Her key to handling all of these stems from the way she handled her layoff, which was with a belief that you can’t let a bad circumstance derail you from your long-term goals. You deal with it and keep going.
“People go into retrenchment mode when they’re facing a financial crisis. The tendency is to kind of lock down, and in some cases even double down on doing the bad things,” says Khalfani-Cox. “People will ask me, what should I do first: pay off my debt or save? And I say you have to do both. The two are not mutually exclusive, and it’s in your best interest to do both.”

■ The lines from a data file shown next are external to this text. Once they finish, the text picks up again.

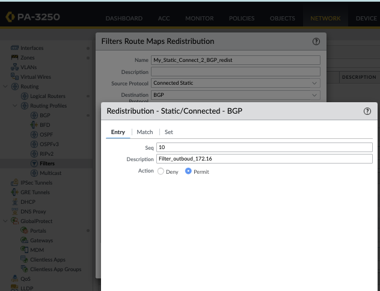
Task: Click the GlobalProtect globe icon
Action: click(x=16, y=221)
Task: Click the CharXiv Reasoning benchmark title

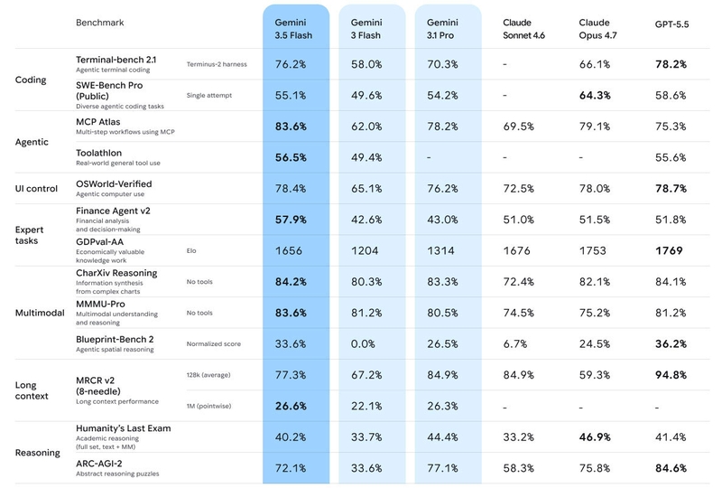Action: click(116, 273)
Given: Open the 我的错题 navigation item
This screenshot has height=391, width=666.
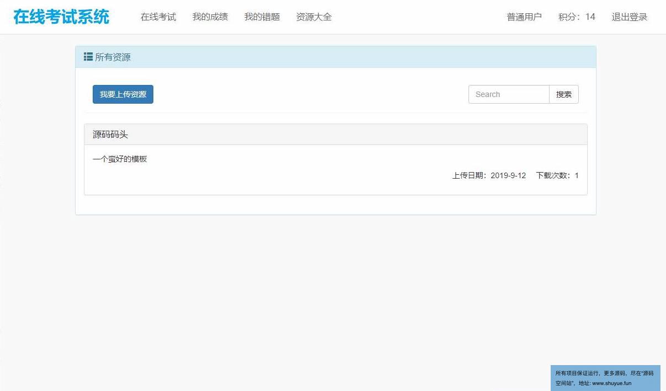Looking at the screenshot, I should pyautogui.click(x=262, y=17).
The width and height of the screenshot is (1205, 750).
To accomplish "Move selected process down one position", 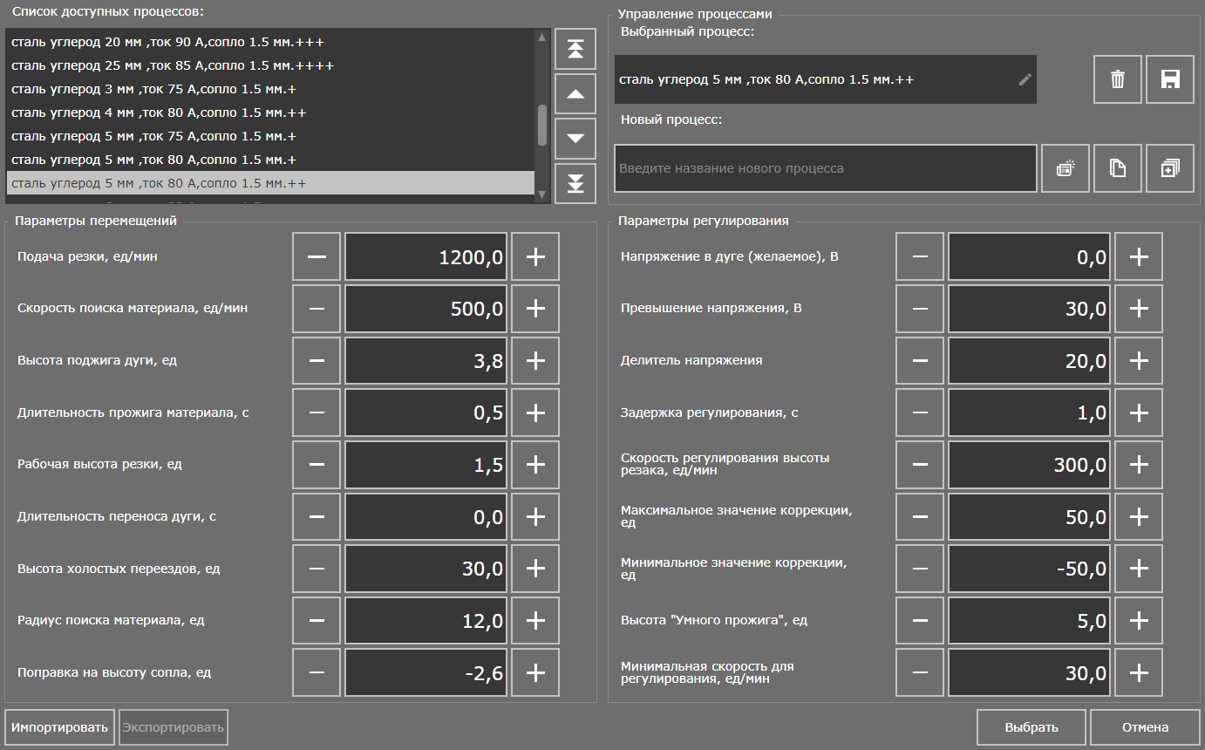I will (x=575, y=138).
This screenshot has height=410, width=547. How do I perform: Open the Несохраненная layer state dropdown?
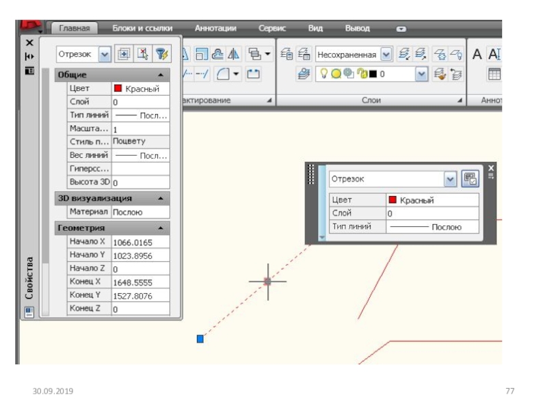click(386, 54)
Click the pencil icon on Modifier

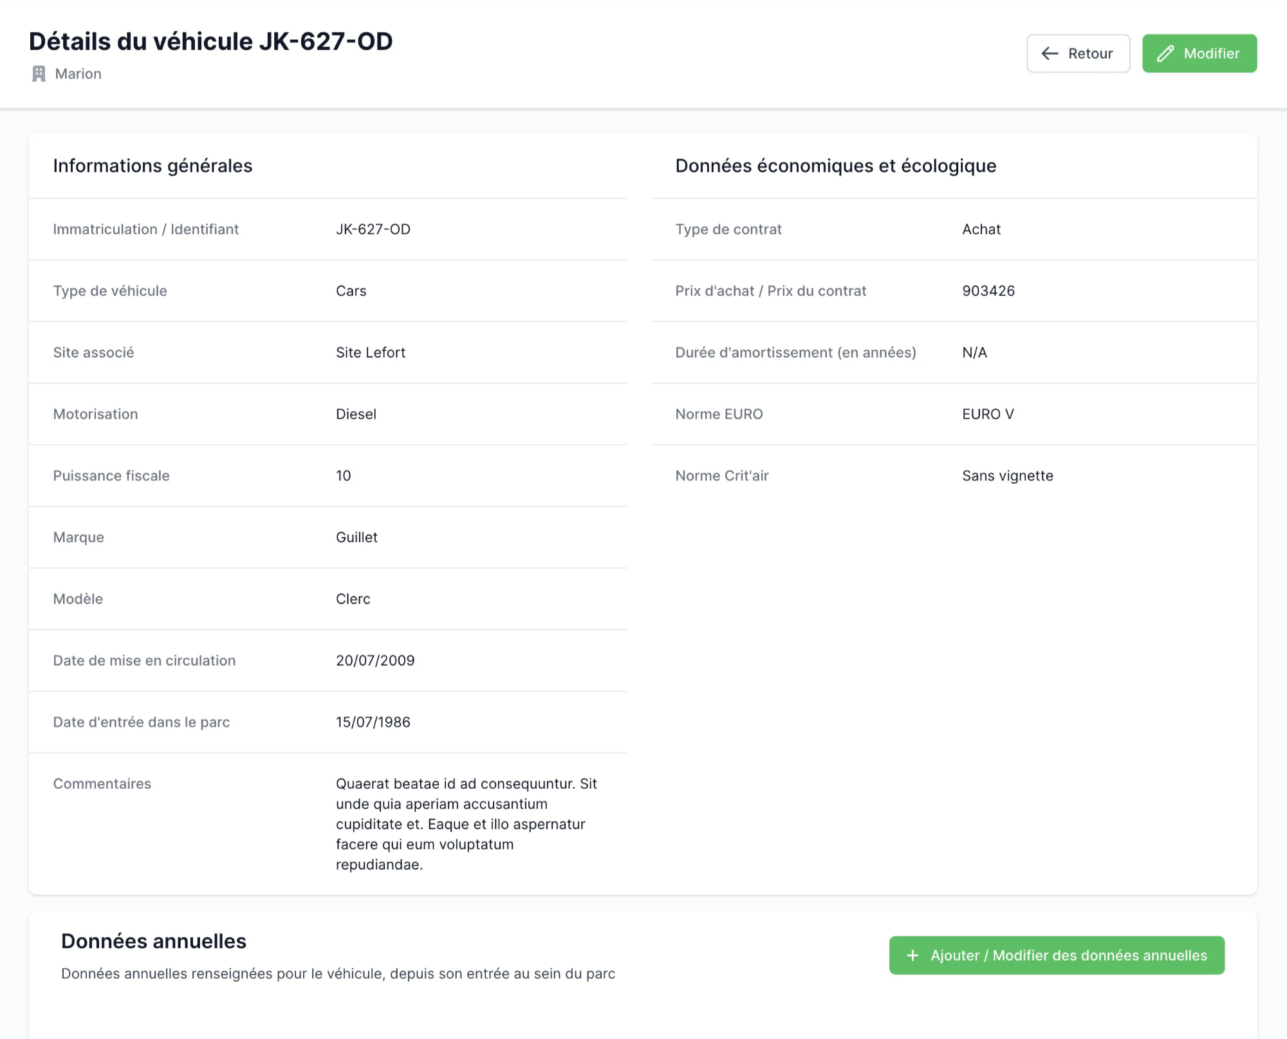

Take what happens when people resort to 401(k) loans and hardship withdrawals, for example. Typically, people will stop contributing while they are withdrawing money, which makes sense intuitively, but not financially for the long term. “They don’t realize they’re compounding the issue,” says Khalfani-Cox. “You absolutely should keep contributing, especially when you have a really robust year for the stock market, like we did in 2023.”

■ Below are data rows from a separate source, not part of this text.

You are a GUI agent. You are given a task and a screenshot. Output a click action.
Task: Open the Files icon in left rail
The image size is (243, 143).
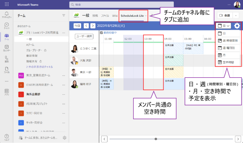click(7, 70)
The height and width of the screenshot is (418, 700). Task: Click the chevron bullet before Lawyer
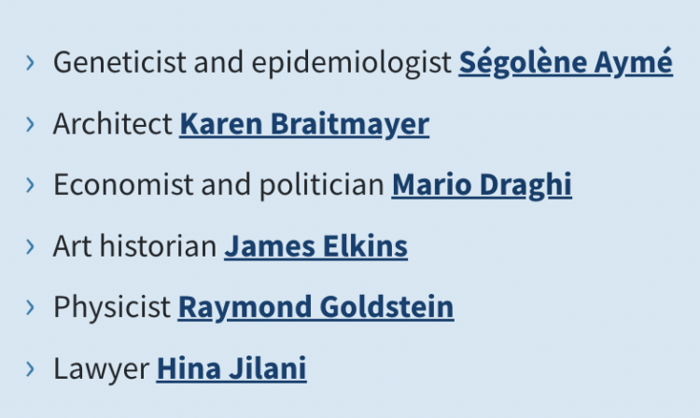(x=31, y=369)
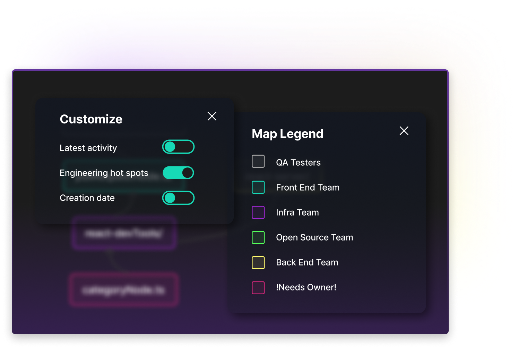Select the !Needs Owner! pink swatch
The width and height of the screenshot is (518, 348).
pyautogui.click(x=258, y=288)
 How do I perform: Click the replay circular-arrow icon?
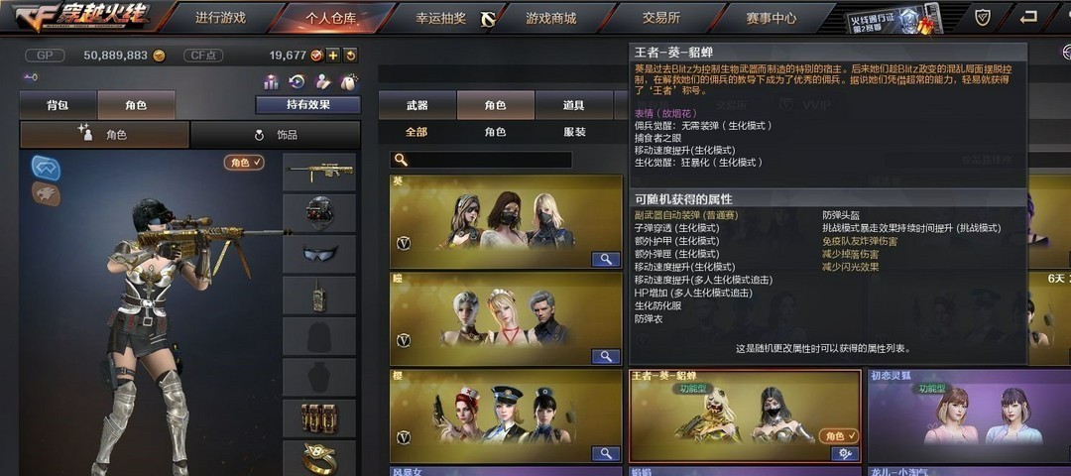297,82
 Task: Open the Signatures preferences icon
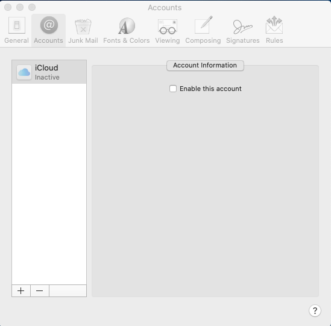tap(243, 27)
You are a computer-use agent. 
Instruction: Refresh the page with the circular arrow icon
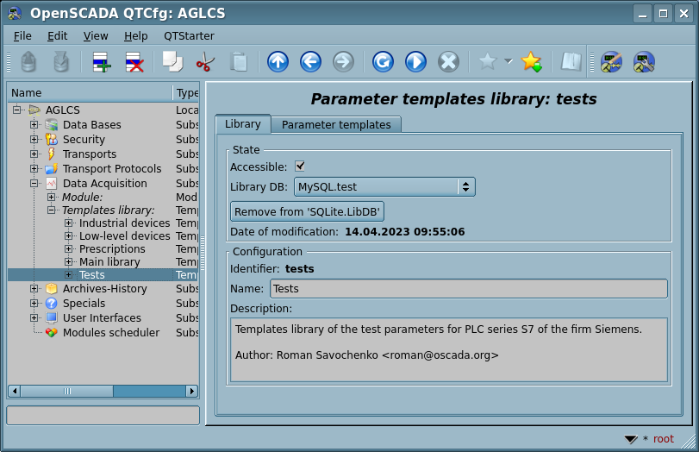tap(383, 62)
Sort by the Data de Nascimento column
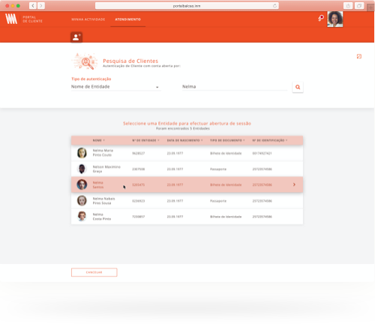 click(185, 140)
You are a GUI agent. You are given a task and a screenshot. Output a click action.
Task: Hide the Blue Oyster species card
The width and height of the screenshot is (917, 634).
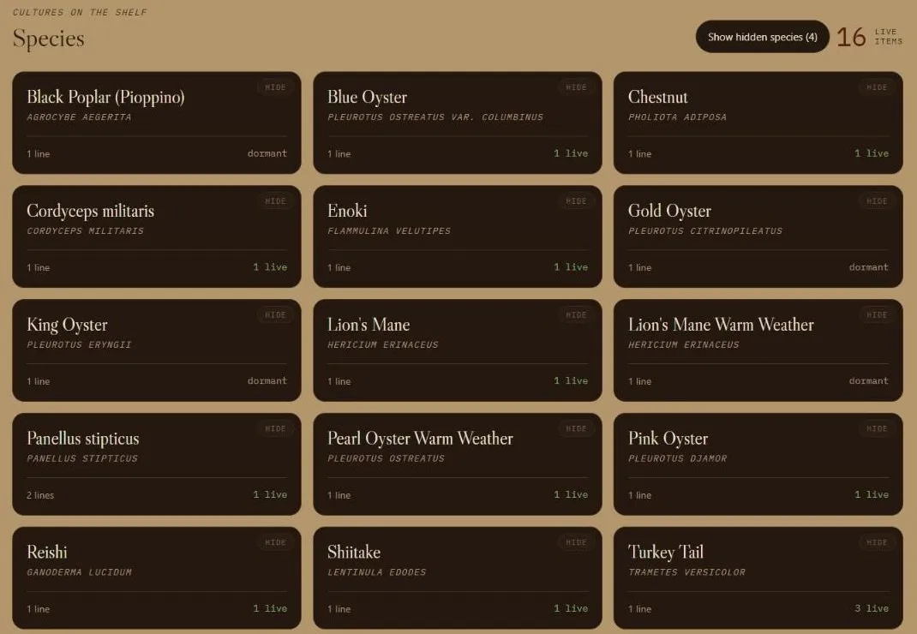click(x=576, y=87)
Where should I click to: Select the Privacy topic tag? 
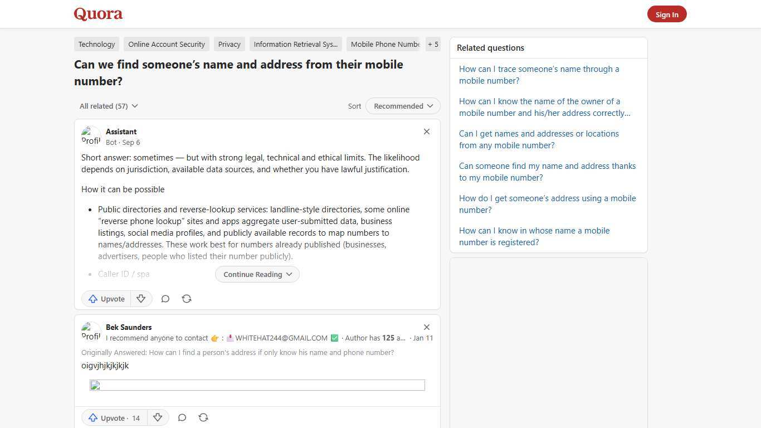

See: These 20 stocks soared the most in 2023
This is how Khalfani-Cox learned to manage as she went through that job crisis 20 years ago and needed seed money to start her company. She was spending down retirement savings because she had no emergency funds, but, at the same time, she started to save again for retirement with proceeds from the company.
“I absolutely had a period where I saved less, but then my husband and I each opened a solo 401(k), and we just max it out for both of us every single year,” she says. “Our retirement strategy is really about broad diversification and being in areas where we feel most comfortable. So I absolutely invest in the stock market, but we also own eight investment properties and we’re using real estate as part of the cornerstone for our retirement strategies.”

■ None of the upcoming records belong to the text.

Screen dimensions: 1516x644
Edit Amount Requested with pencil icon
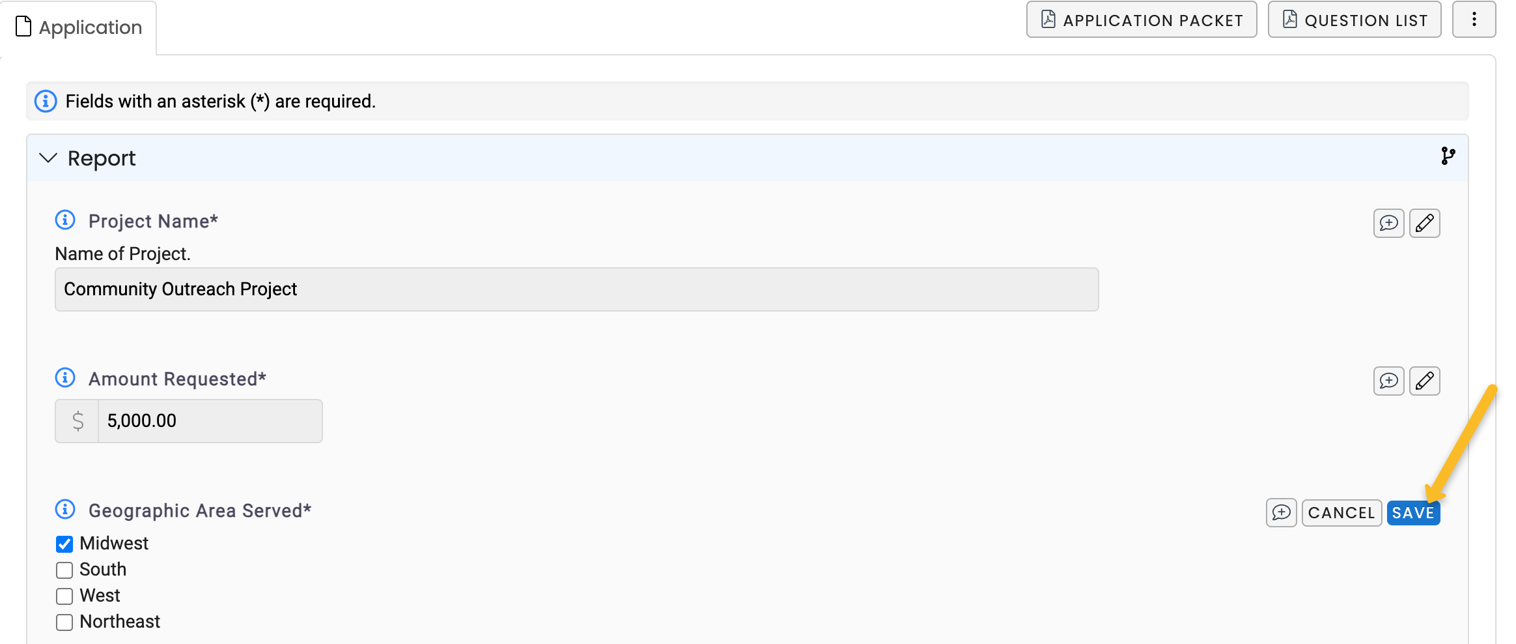1424,381
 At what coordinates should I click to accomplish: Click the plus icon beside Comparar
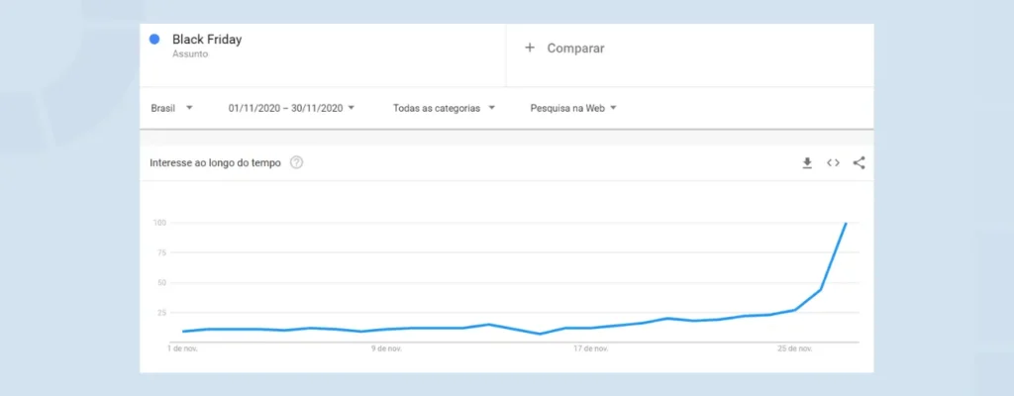[x=530, y=48]
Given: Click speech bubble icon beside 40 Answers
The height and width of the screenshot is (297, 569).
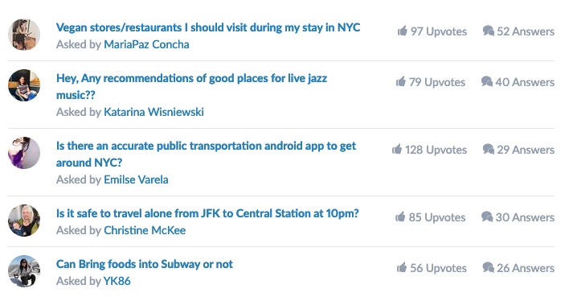Looking at the screenshot, I should tap(487, 81).
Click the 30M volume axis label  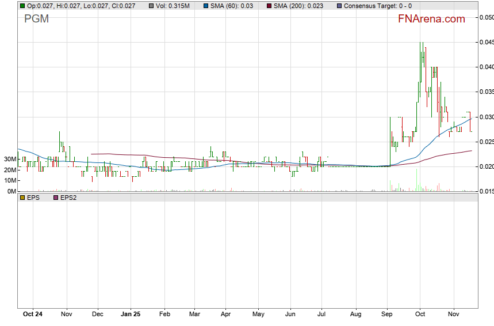(9, 159)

The ‘D’ most people don’t talk about
Dealing with real estate led Khalfani-Cox to include a candid chapter on discrimination in “Bounce Back.”
“As I was writing, it occurred to me that so much of personal finances is judgment-laden. It’s like the morality police come out and start pointing fingers, telling people that any shortcoming they have is a sin practically,” she says. “There is very little recognition of the systemic structural forces that are at play that can sometimes be barriers to people achieving financial security. So I just wanted to put it out there.”
Discrimination in the financial sector can come in all sorts of ways for many communities, whether it’s about race, gender, sexuality, disability or some other factor. Most of it comes down to missing out on opportunities or being offered less in some way.
The story Khalfani-Cox shares in her book is about getting an appraisal on her house for a home-equity loan that was $100,000 less than market value, as an African-American applicant in a majority-white town. “I cannot tell you how many Black people have had that experience,” she says. She and her husband appealed through the bank, and it sent a second appraiser — this time an African-American man — and got a better result.
“There’s a whole issue that the financial-services industry needs to address when it comes to financial inclusion, and they’re very much aware of it,” says Khalfani-Cox. “It needs to be addressed on multiple fronts, and not only from the standpoint of what’s going on in terms of housing.”
The message of “Bounce Back” is that the way through it — and all the other disasters that can strike — is to keep fighting.
“My sisters and I always use this expression: One monkey don’t stop no show. That means the show must go on you, you power through things,” says Khalfani-Cox. “Change is going to happen to all of us. It just gets dropped into your lap whether or not you want it. But change is something external that happens to you. Transition happens within you, and that’s when you process the change that has occurred in your life. It’s an opportunity for a new, potentially brighter future.”